ABOUT THIS EXERCISE =
In the data that follows, find the line containing "Increase Small jar quantity with plus button"; then quote that line and every line after it, exactly, through the last one.

::::::::

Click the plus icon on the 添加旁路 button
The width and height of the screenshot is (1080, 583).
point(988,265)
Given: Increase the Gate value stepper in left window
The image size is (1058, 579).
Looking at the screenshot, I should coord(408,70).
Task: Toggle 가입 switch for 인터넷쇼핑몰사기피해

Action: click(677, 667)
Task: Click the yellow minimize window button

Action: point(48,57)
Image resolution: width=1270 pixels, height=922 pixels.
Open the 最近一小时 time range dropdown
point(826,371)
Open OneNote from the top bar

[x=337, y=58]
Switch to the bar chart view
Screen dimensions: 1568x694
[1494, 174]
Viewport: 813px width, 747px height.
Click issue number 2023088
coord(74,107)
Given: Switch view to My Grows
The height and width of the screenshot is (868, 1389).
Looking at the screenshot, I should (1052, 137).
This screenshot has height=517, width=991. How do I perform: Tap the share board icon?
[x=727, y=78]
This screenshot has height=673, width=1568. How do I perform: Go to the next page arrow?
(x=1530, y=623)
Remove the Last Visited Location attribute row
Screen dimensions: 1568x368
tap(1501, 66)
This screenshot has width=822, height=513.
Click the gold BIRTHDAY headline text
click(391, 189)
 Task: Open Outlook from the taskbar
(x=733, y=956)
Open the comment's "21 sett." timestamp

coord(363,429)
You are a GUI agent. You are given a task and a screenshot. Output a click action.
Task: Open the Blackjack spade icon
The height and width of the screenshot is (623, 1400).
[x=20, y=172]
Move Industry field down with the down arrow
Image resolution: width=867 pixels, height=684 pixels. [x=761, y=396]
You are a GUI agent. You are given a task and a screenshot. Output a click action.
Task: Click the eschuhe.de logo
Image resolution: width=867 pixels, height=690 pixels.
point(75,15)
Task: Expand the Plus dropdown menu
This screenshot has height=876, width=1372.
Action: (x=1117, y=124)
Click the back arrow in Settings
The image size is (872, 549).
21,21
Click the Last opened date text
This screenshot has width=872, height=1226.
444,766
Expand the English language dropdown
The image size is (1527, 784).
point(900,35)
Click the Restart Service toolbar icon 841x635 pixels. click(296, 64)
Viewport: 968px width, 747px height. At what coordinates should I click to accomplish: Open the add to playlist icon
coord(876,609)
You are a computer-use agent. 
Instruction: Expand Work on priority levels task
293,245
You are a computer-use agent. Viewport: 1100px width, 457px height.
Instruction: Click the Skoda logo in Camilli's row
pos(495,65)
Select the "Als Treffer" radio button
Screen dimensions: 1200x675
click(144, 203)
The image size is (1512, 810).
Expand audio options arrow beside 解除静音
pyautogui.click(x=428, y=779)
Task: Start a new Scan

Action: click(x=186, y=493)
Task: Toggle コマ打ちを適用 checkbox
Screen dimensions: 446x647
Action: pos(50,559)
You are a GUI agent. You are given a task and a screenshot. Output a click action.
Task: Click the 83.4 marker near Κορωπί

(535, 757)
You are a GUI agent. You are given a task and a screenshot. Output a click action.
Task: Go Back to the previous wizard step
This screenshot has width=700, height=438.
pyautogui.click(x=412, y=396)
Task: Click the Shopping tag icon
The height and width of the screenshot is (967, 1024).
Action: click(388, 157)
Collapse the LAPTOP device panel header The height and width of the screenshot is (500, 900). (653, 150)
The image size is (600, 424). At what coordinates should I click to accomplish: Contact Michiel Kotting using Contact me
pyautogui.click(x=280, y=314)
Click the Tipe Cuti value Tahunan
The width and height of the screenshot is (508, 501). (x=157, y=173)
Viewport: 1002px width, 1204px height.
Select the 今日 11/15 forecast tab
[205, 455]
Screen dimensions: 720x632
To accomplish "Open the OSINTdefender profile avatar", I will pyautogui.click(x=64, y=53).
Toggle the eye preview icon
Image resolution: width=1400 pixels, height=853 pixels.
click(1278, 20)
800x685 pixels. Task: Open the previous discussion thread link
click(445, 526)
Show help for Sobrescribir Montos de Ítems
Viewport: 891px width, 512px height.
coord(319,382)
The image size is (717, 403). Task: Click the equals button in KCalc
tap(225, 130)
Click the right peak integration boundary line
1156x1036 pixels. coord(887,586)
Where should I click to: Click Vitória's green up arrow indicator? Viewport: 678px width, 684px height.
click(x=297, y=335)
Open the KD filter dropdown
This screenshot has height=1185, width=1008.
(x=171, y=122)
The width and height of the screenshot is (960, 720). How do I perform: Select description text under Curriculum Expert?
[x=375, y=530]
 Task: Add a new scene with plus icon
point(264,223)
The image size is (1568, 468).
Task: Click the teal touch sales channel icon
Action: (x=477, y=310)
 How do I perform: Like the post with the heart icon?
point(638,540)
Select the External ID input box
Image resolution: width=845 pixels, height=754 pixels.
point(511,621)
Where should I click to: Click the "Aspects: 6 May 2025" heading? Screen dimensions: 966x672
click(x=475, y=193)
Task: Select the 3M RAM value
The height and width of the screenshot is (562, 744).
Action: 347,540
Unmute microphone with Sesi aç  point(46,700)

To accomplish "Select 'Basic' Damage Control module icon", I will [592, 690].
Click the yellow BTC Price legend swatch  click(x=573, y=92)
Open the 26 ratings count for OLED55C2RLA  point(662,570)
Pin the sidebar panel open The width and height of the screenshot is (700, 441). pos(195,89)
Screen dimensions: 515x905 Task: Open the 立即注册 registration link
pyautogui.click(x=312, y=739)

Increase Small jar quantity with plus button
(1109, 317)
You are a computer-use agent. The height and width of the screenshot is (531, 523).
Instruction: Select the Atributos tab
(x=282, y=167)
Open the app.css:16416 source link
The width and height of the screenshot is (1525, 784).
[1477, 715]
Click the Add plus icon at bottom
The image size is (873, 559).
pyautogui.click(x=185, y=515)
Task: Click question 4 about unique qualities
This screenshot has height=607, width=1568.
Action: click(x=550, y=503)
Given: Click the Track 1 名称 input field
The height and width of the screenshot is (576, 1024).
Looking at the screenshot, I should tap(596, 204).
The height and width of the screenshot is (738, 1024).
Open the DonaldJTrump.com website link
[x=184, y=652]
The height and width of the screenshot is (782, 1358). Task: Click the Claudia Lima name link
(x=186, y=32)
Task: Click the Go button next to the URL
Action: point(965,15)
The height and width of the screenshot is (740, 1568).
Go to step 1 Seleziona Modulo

::::::::

WRITTEN RESPONSE =
Increase Small jar quantity with plus button
(1109, 317)
You are a computer-use agent. The height and width of the screenshot is (531, 523).
Instruction: Select the Atributos tab
(x=282, y=167)
Open the app.css:16416 source link
The width and height of the screenshot is (1525, 784).
[1477, 715]
Click the Add plus icon at bottom
The image size is (873, 559).
pyautogui.click(x=185, y=515)
Task: Click question 4 about unique qualities
This screenshot has height=607, width=1568.
Action: click(x=550, y=503)
Given: Click the Track 1 名称 input field
The height and width of the screenshot is (576, 1024).
Looking at the screenshot, I should tap(596, 204).
The height and width of the screenshot is (738, 1024).
Open the DonaldJTrump.com website link
[x=184, y=652]
The height and width of the screenshot is (782, 1358). Task: Click the Claudia Lima name link
(x=186, y=32)
Task: Click the Go button next to the URL
Action: point(965,15)
The height and width of the screenshot is (740, 1568).
Go to step 1 Seleziona Modulo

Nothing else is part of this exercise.